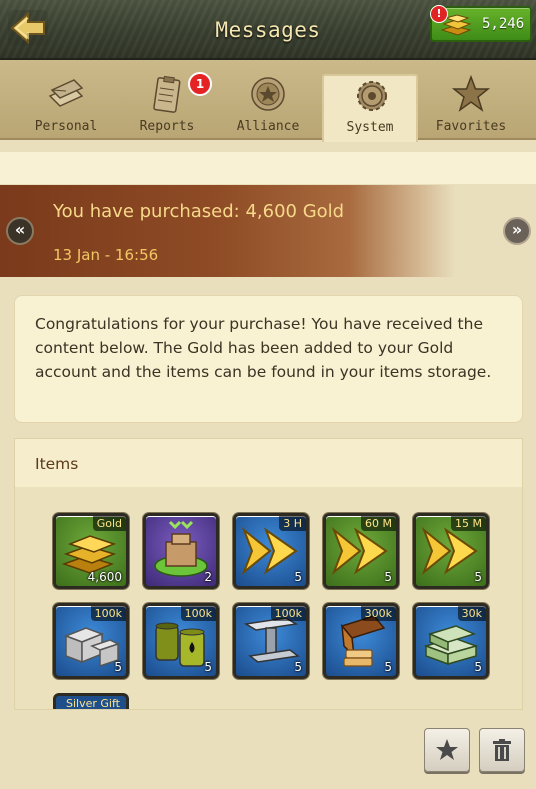  Describe the element at coordinates (167, 126) in the screenshot. I see `tab-label: Reports` at that location.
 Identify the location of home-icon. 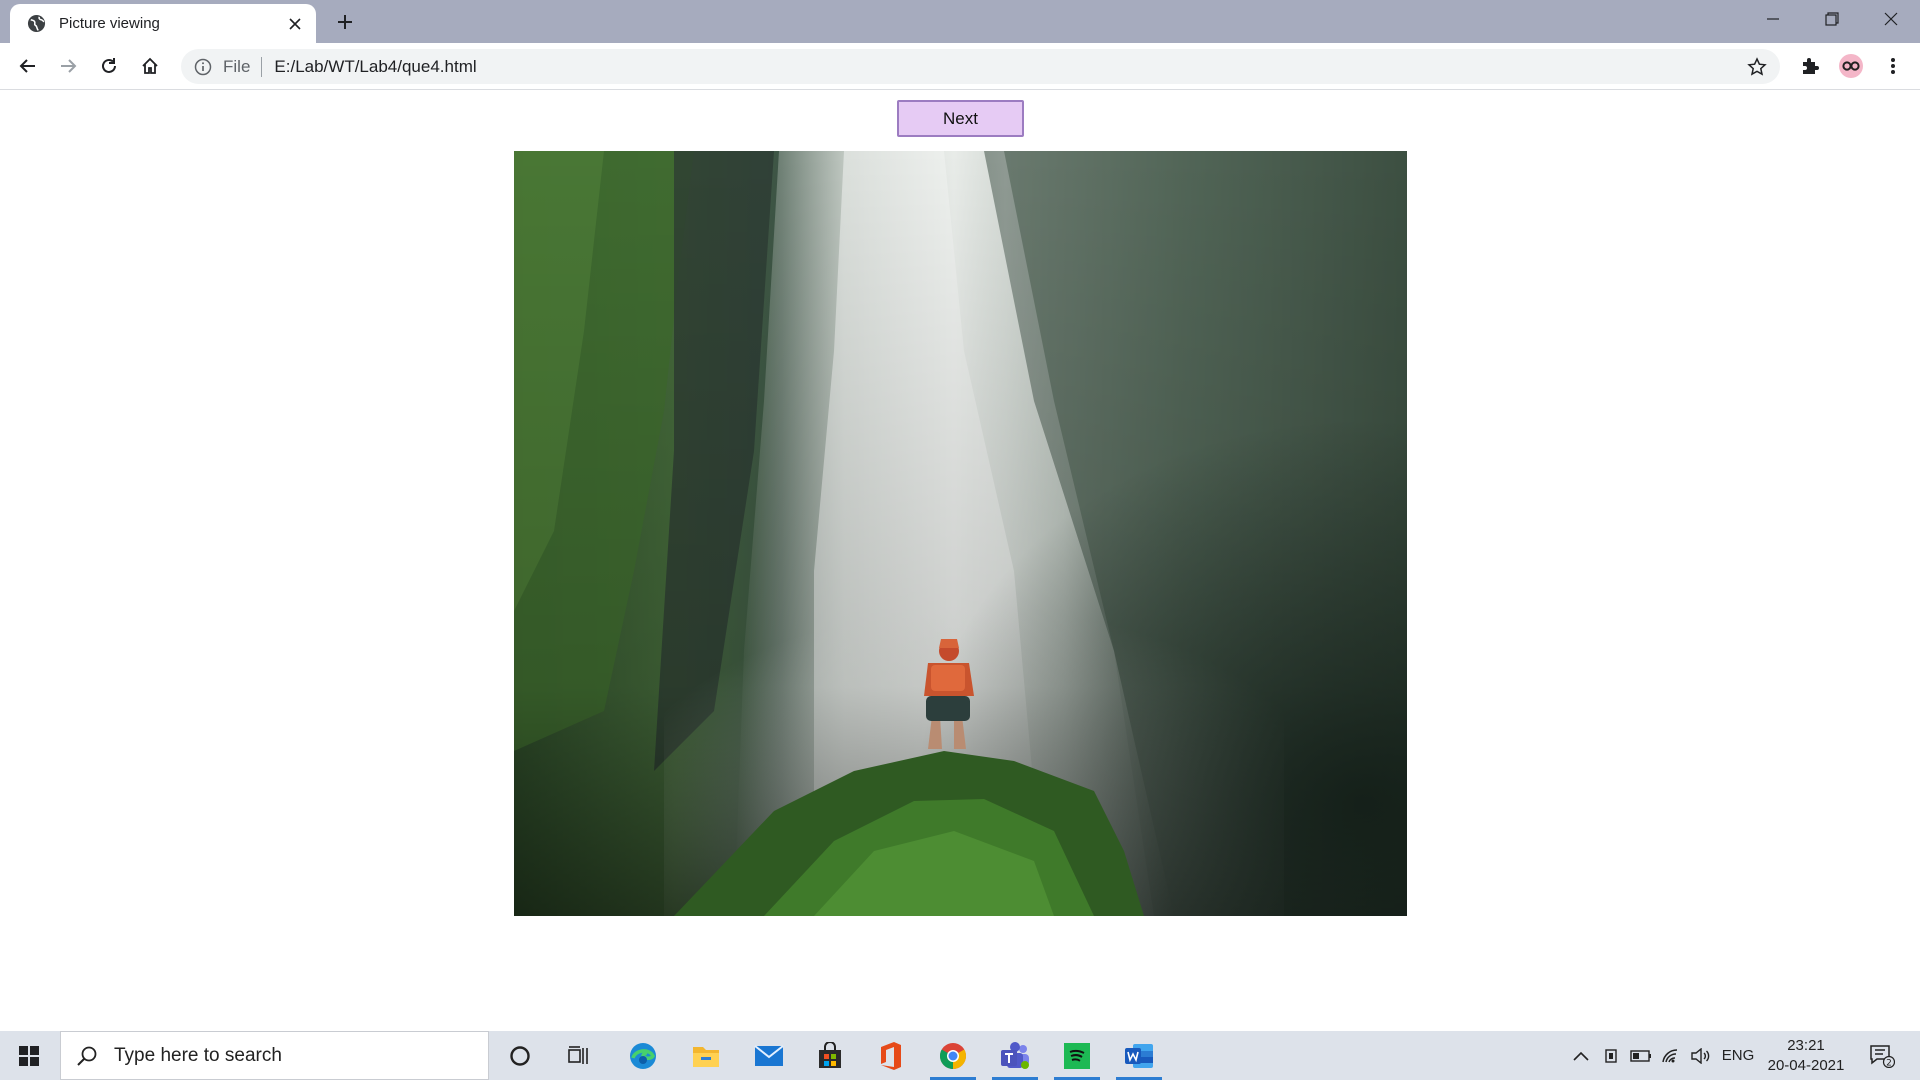
(150, 66).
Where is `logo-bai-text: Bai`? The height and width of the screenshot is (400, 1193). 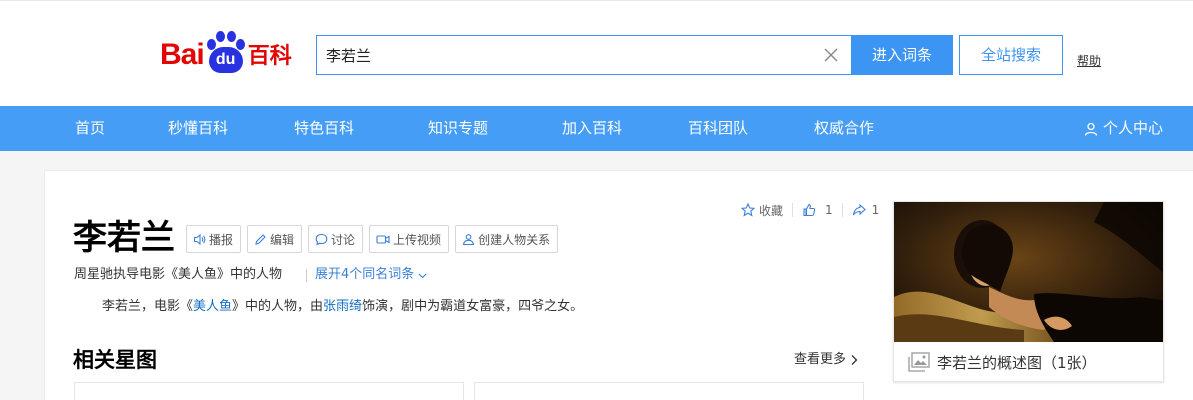
logo-bai-text: Bai is located at coordinates (182, 54).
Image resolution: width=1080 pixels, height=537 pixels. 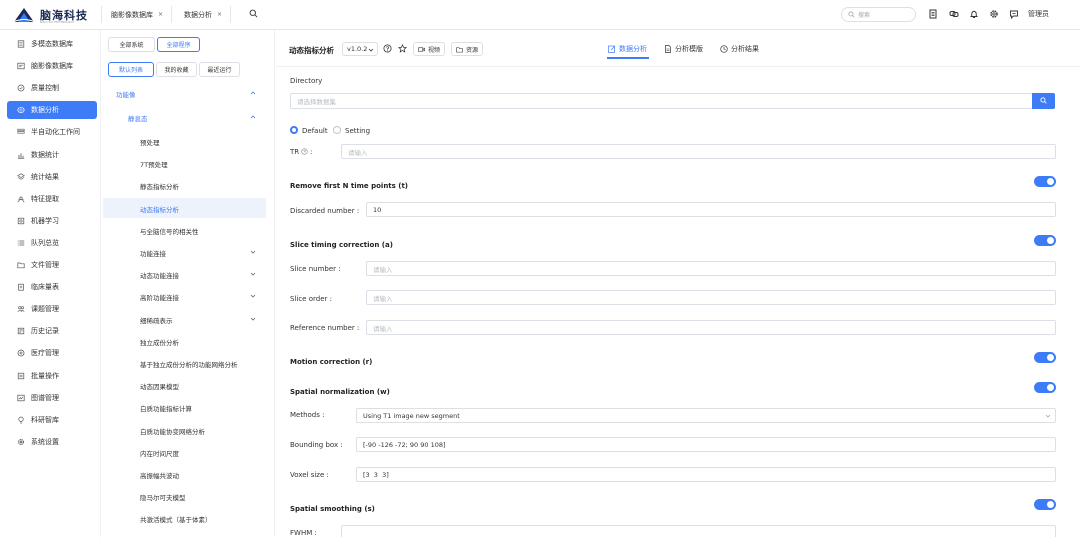 What do you see at coordinates (337, 130) in the screenshot?
I see `radio-setting` at bounding box center [337, 130].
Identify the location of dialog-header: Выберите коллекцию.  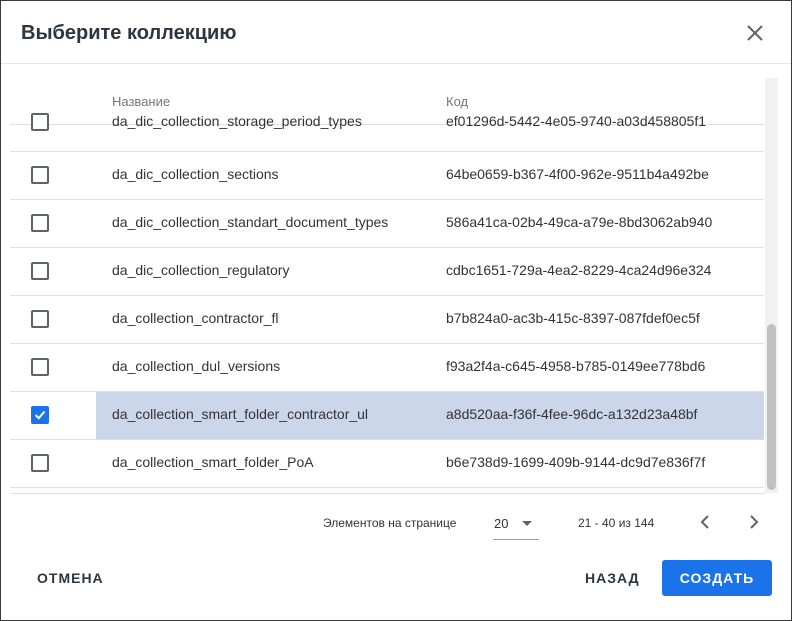
(396, 32).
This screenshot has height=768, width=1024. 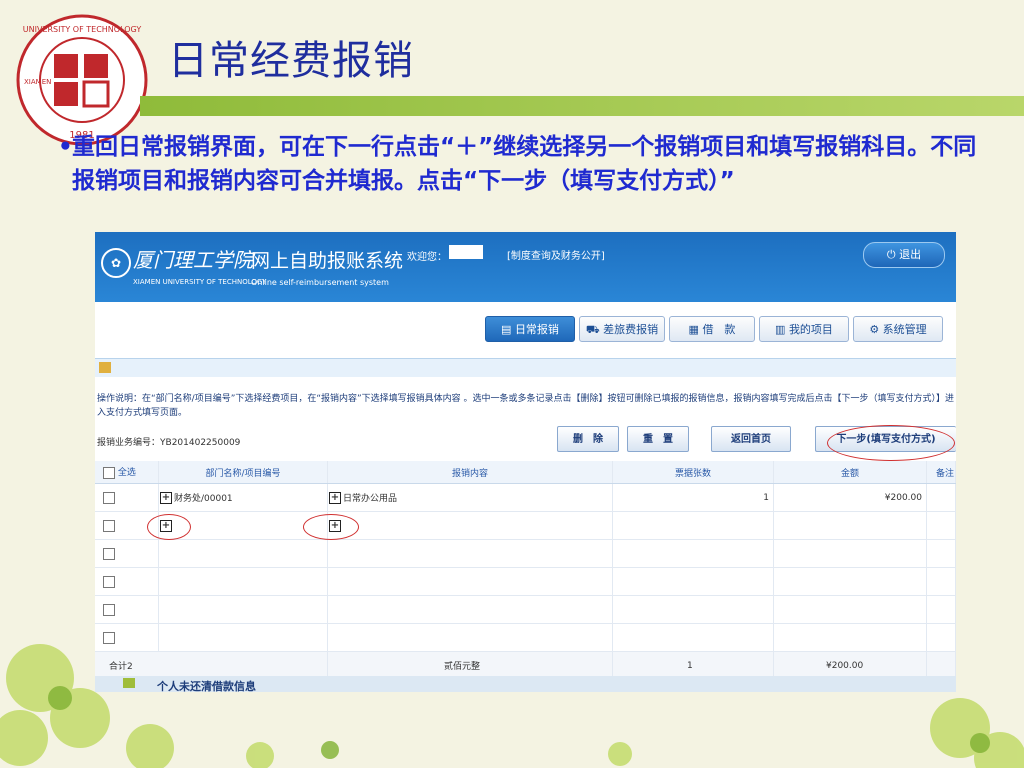 I want to click on col-content: 报销内容, so click(x=470, y=472).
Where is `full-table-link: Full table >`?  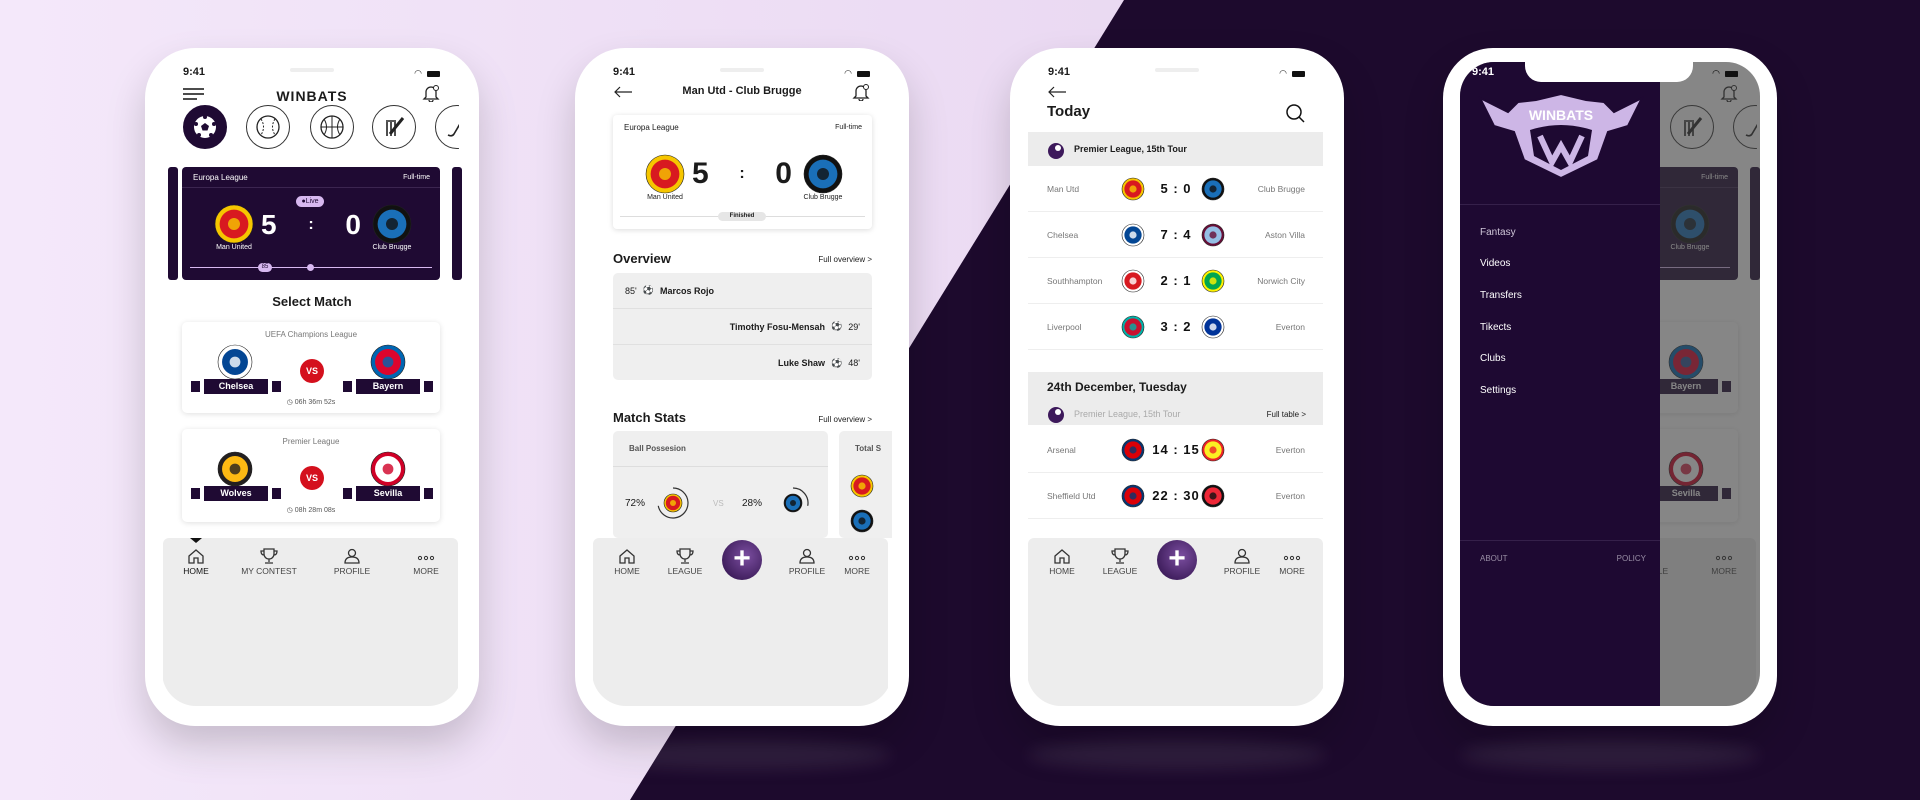 full-table-link: Full table > is located at coordinates (1286, 414).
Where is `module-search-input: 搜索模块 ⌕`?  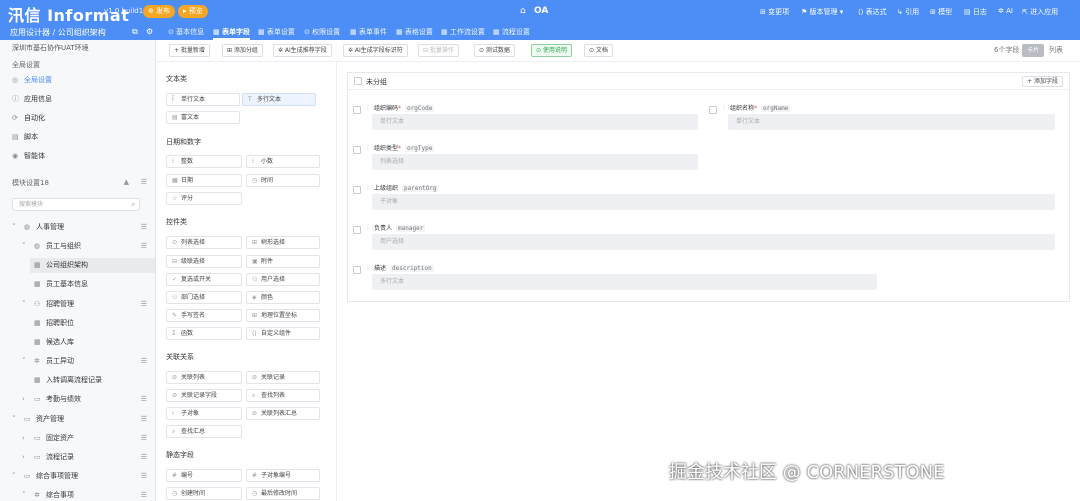
module-search-input: 搜索模块 ⌕ is located at coordinates (76, 204).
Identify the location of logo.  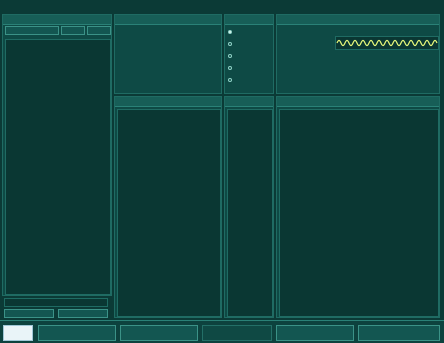
(18, 333).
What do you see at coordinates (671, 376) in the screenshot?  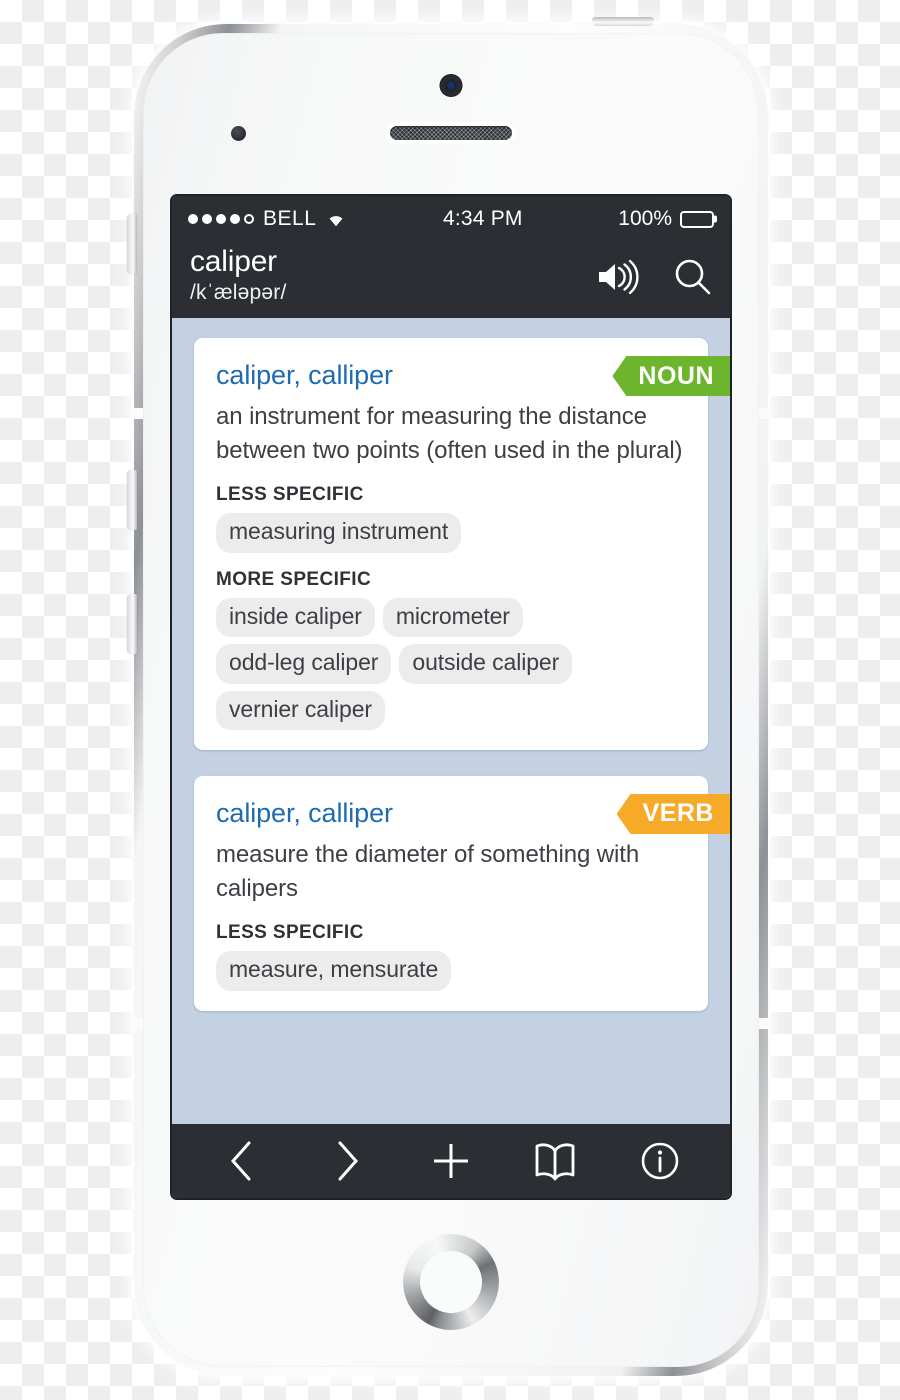 I see `part-of-speech-badge: NOUN` at bounding box center [671, 376].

# # # # #

→ REQUIREMENT:
Recast the material as a JSON list of strings, one string per line and leaving out blank lines, starting at the beginning of the material and ending with the line that contains "logo-bai-text: Bai is". Include both ends, and leave the pictures out of the answer.

→ EXPECTED ANSWER:
[
  "  Describe the element at coordinates (167, 126) in the screenshot. I see `tab-label: Reports` at that location.",
  " Identify the location of home-icon. ",
  "(150, 66).",
  "Where is `logo-bai-text: Bai`? The height and width of the screenshot is (400, 1193). ",
  "logo-bai-text: Bai is located at coordinates (182, 54)."
]